The appellant was alleged to have drowned her two children as per circumstantial evidence. The Court referred to the ratio in Shivaji Sahabrao Bobade v. State of Maharashtra wherein the five tests for proof of circumstantial evidence was put forward: (1) the accused must be proven guilty and not on conjectures, (2) established facts must be consistent with guilt of the accused, (3) the evidence needs to be of conclusive nature, (4) all other possible hypothesis needs to be removed from speculation and lastly, (5) the chain of evidence must not carry reasonable doubts.

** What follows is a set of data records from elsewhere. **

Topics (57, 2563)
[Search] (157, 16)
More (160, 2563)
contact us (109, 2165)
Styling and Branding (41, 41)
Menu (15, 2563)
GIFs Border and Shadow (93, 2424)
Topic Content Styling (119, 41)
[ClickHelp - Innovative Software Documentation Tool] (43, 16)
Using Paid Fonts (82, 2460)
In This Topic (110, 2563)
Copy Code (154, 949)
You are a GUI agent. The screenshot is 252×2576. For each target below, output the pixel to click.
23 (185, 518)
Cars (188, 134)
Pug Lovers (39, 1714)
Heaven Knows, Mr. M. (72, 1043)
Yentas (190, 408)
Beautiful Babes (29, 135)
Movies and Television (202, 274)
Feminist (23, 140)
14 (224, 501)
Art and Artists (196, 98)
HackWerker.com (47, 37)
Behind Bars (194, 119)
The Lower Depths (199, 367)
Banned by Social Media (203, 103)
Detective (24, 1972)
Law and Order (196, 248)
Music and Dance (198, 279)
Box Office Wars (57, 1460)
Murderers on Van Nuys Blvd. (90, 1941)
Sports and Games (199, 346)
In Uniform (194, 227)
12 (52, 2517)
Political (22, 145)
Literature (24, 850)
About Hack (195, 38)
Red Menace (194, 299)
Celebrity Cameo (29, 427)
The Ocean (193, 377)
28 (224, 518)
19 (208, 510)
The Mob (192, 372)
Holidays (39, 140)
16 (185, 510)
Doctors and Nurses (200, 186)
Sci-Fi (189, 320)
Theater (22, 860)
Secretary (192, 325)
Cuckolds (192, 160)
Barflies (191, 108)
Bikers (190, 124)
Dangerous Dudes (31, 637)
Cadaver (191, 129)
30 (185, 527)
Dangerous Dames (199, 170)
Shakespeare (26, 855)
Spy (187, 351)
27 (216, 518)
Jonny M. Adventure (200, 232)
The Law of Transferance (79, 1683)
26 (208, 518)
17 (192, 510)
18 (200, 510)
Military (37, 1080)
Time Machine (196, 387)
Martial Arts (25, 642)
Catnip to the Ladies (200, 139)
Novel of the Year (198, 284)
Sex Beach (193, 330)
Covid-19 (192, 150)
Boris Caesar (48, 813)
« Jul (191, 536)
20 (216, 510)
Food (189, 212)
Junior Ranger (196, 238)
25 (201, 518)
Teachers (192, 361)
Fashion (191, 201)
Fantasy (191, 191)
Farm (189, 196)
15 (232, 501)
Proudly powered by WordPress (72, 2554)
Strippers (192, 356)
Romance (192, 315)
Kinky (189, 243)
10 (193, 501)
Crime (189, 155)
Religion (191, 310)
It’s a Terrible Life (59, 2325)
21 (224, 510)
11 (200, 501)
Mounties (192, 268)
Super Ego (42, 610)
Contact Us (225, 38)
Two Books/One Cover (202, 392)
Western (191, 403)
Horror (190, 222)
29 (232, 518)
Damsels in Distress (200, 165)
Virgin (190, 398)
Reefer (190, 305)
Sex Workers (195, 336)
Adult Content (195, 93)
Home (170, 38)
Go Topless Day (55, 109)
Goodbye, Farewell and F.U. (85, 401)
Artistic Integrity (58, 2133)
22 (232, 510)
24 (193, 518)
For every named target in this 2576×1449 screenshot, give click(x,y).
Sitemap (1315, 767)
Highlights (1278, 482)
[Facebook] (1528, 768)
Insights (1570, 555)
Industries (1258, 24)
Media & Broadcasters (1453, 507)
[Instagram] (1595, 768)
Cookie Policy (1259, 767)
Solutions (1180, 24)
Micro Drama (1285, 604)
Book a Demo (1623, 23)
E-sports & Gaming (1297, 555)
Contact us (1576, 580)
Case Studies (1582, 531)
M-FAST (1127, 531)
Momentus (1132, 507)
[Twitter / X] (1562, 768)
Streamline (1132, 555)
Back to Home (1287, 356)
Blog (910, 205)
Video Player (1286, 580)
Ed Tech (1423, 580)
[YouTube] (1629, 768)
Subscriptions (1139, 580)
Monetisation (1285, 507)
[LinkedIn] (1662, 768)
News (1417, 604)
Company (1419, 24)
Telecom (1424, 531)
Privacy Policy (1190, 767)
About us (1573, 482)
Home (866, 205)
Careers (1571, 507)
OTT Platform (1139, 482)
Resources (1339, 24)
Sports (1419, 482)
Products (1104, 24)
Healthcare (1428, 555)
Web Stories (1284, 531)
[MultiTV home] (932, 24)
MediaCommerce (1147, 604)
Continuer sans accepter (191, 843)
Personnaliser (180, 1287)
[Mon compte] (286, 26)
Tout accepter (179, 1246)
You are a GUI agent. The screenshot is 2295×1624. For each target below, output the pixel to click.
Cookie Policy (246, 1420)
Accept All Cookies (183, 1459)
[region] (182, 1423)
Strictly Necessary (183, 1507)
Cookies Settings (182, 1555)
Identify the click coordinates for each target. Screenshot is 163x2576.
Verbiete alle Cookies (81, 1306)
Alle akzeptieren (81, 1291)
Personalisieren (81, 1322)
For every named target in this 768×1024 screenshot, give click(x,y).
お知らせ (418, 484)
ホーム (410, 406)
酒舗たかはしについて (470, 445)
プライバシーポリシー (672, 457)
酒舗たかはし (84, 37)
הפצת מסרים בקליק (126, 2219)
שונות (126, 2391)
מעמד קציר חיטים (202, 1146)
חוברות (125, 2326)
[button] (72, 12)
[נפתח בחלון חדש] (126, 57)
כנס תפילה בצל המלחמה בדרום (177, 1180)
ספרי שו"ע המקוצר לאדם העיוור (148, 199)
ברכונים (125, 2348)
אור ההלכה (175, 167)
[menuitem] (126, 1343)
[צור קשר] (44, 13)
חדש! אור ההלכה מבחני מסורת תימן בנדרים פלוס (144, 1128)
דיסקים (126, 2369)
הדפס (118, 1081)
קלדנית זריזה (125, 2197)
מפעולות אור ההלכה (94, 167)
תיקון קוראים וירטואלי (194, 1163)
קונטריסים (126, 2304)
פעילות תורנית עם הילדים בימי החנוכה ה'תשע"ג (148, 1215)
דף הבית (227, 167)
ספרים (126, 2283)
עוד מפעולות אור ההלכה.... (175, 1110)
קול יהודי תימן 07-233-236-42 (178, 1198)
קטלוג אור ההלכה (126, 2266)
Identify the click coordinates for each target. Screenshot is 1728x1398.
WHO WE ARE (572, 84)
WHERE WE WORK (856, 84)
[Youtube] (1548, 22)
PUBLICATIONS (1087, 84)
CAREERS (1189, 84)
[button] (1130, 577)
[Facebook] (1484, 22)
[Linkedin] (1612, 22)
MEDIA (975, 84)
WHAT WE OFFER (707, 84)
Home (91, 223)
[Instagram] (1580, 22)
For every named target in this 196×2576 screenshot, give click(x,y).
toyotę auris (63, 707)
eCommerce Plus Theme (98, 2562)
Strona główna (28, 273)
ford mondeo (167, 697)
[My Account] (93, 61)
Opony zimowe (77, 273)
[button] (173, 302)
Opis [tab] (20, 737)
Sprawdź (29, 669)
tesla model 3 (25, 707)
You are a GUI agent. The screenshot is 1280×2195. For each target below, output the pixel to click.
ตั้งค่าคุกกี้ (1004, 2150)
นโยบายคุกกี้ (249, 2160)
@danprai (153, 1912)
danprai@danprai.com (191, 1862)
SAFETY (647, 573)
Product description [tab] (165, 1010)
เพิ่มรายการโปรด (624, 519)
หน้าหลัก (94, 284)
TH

This is a precedence in appellate reversal of lifetime imprisonment conviction on account of insufficient evidence. The bench found no link between the appellant and the crime in question and the testimony to be highly unreliable and hearsay evidence. The three kinds of witness classification in the case of Vadivelu Thevar was referred to:(i) wholly reliable, (ii) wholly unreliable, and (iii) neither wholly reliable nor wholly unreliable.
The law laid down in Sharad Birdhichand Sarda requires the prosecution to prove the case beyond reasonable doubt to demonstrate a chain of circumstances that is so inextricably connected to exclude all other possible deviations from the truth alleged. The Court found no such connections in the present appeal. Therefore, the impugned judgement by the Trial Court dated 18th June 2004 was quashed and set aside.